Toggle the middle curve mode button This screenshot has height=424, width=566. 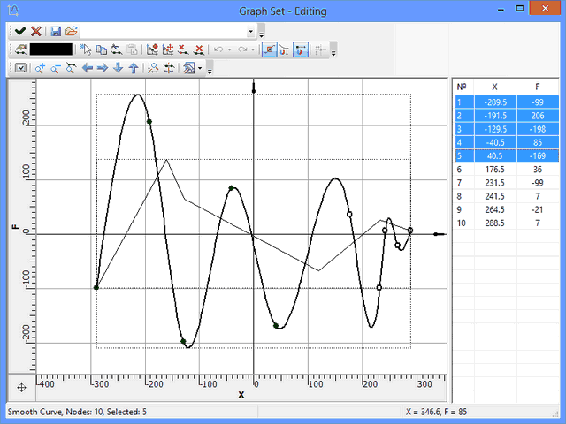[x=284, y=49]
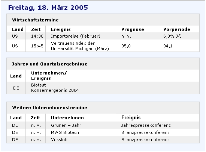Select the 15:45 time cell

(37, 46)
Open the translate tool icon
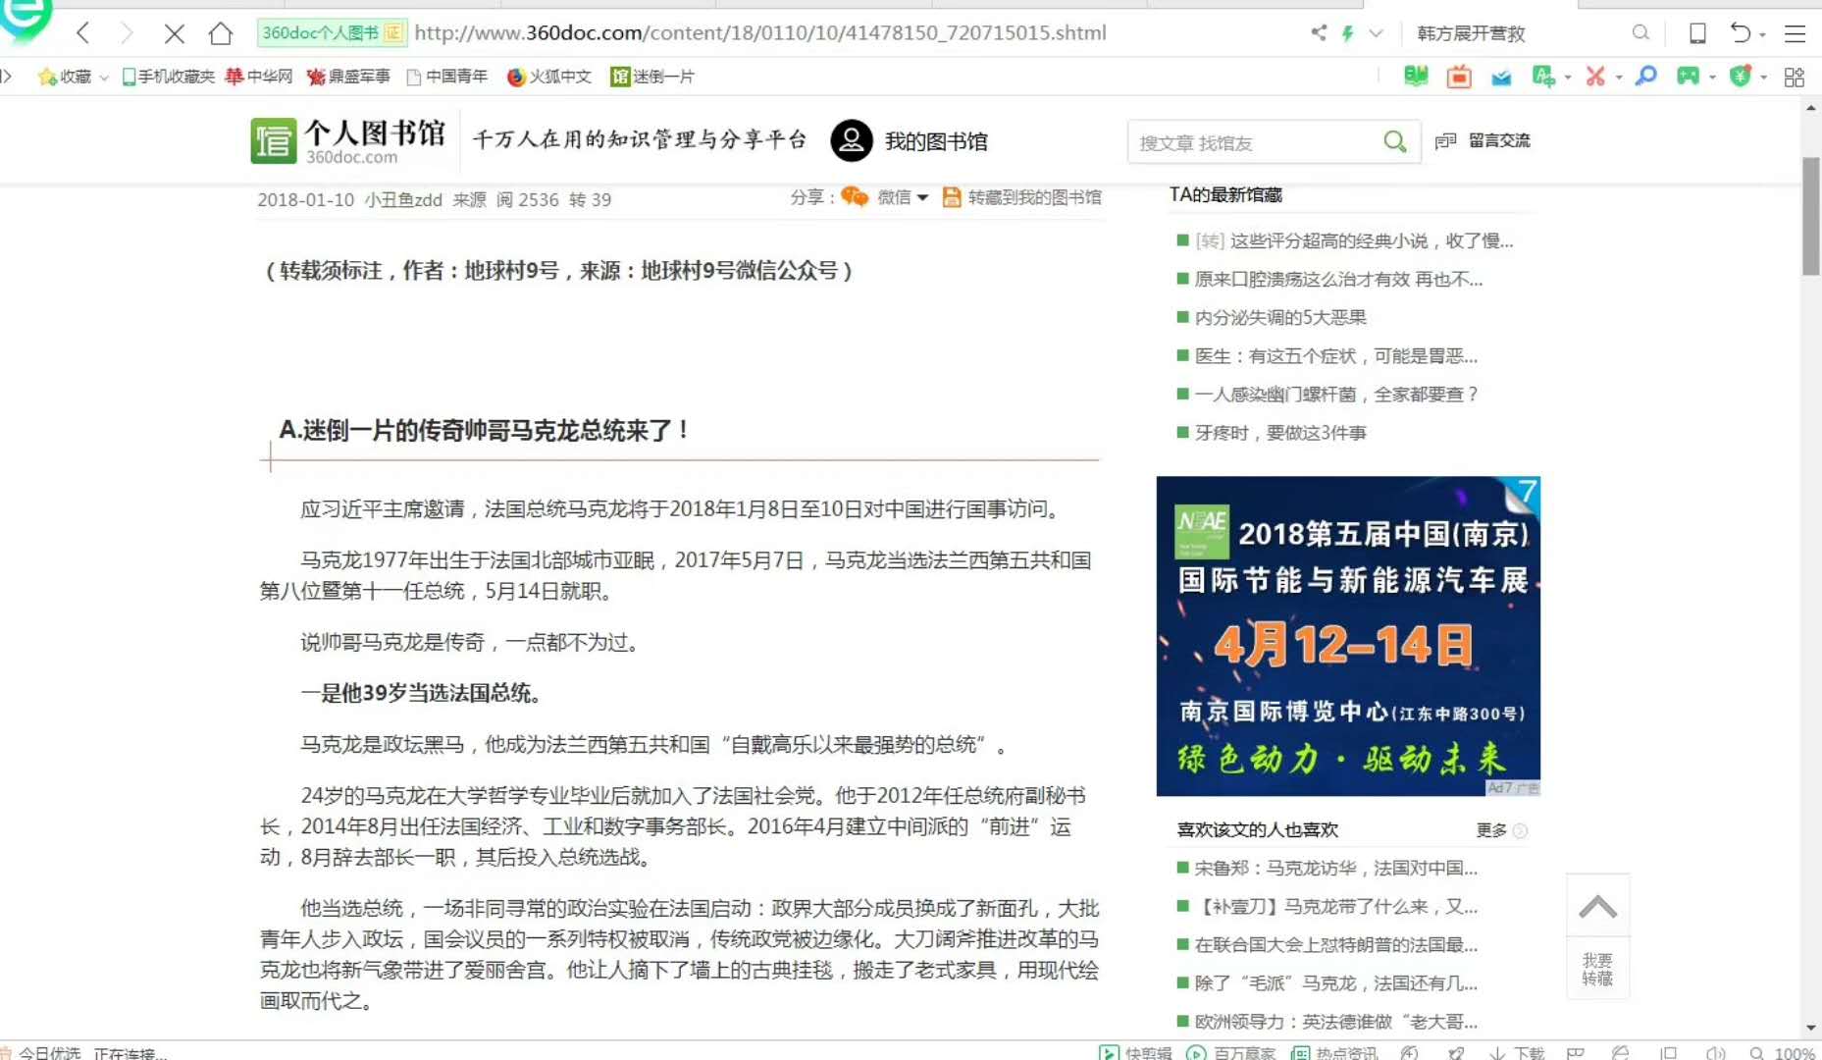 click(x=1543, y=77)

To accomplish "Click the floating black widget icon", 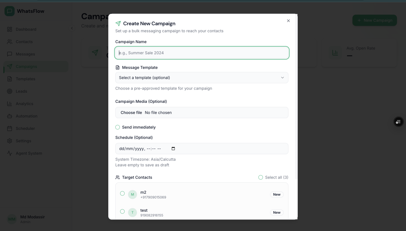I will (x=398, y=122).
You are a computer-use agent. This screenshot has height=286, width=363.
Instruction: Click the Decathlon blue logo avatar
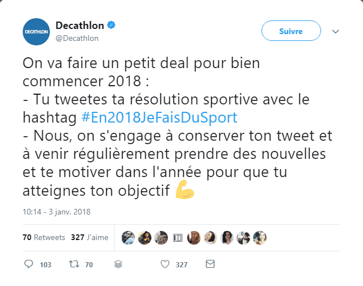coord(35,32)
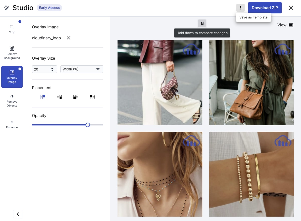Set placement to top-right corner

[43, 97]
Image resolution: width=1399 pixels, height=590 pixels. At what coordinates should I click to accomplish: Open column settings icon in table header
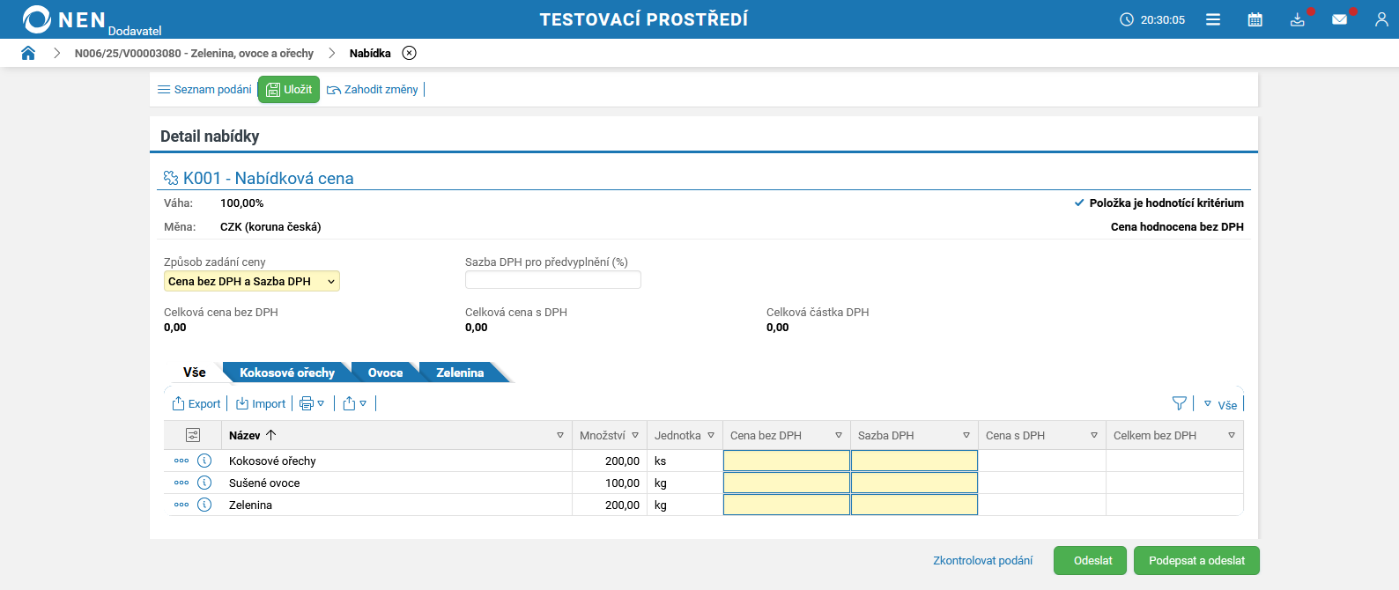click(193, 435)
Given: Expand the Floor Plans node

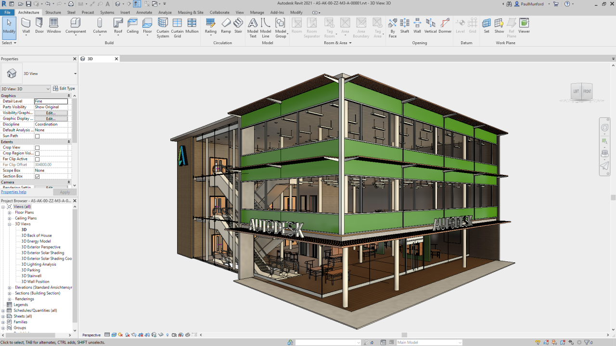Looking at the screenshot, I should 9,212.
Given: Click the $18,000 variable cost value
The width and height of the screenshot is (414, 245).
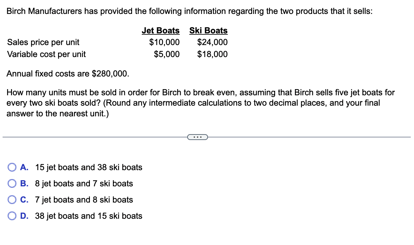Looking at the screenshot, I should pyautogui.click(x=213, y=54).
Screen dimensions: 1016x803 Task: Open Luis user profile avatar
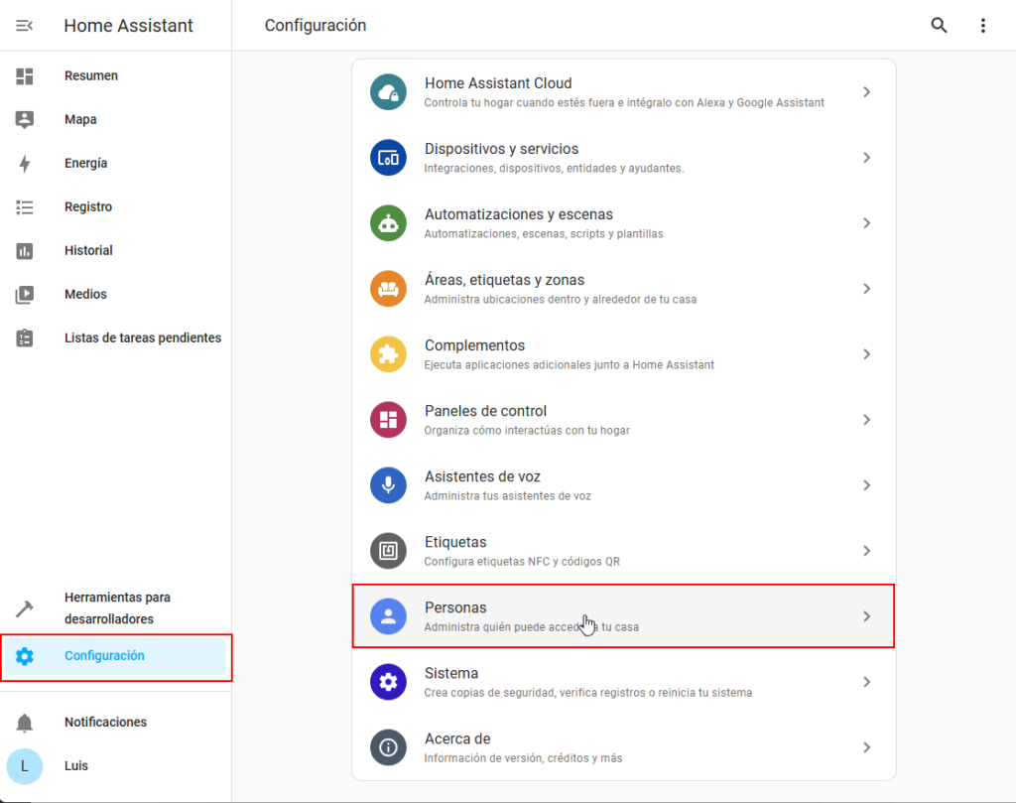click(25, 766)
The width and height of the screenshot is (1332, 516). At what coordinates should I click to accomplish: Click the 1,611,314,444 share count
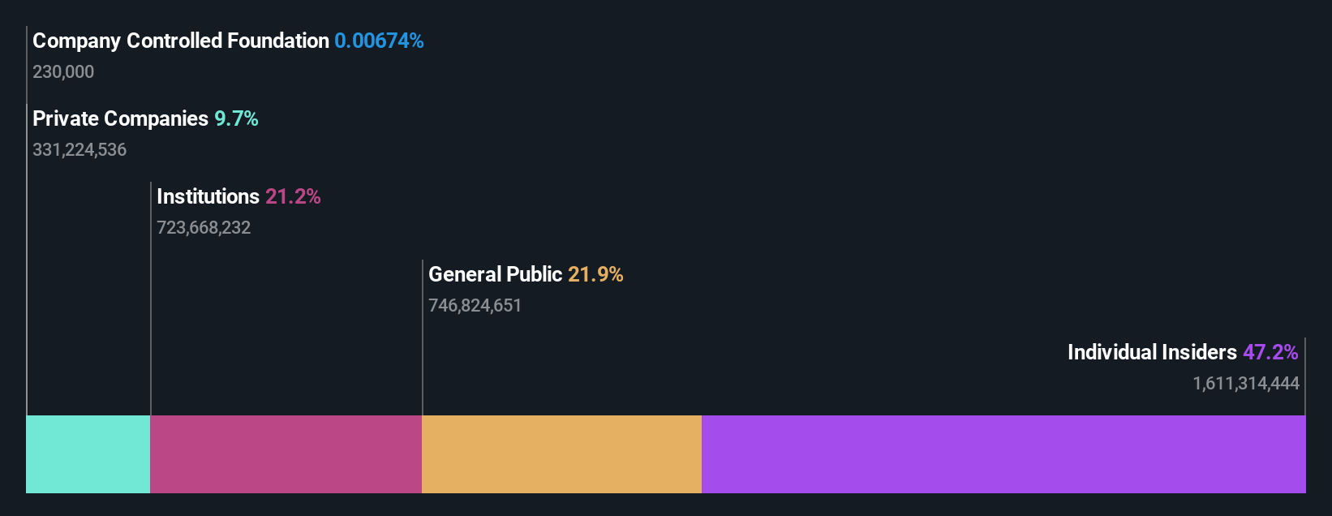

• PROBLEM DETAILS: Without the pictures, transcribe the lines from the one containing "Screen dimensions: 1016x803" through the end of the data, exactly and only those.

• ANSWER BELOW:
Screen dimensions: 1016x803 Task: Open Luis user profile avatar
click(25, 766)
The width and height of the screenshot is (1332, 516). At what coordinates should I click to accomplish: Click the 1,611,314,444 share count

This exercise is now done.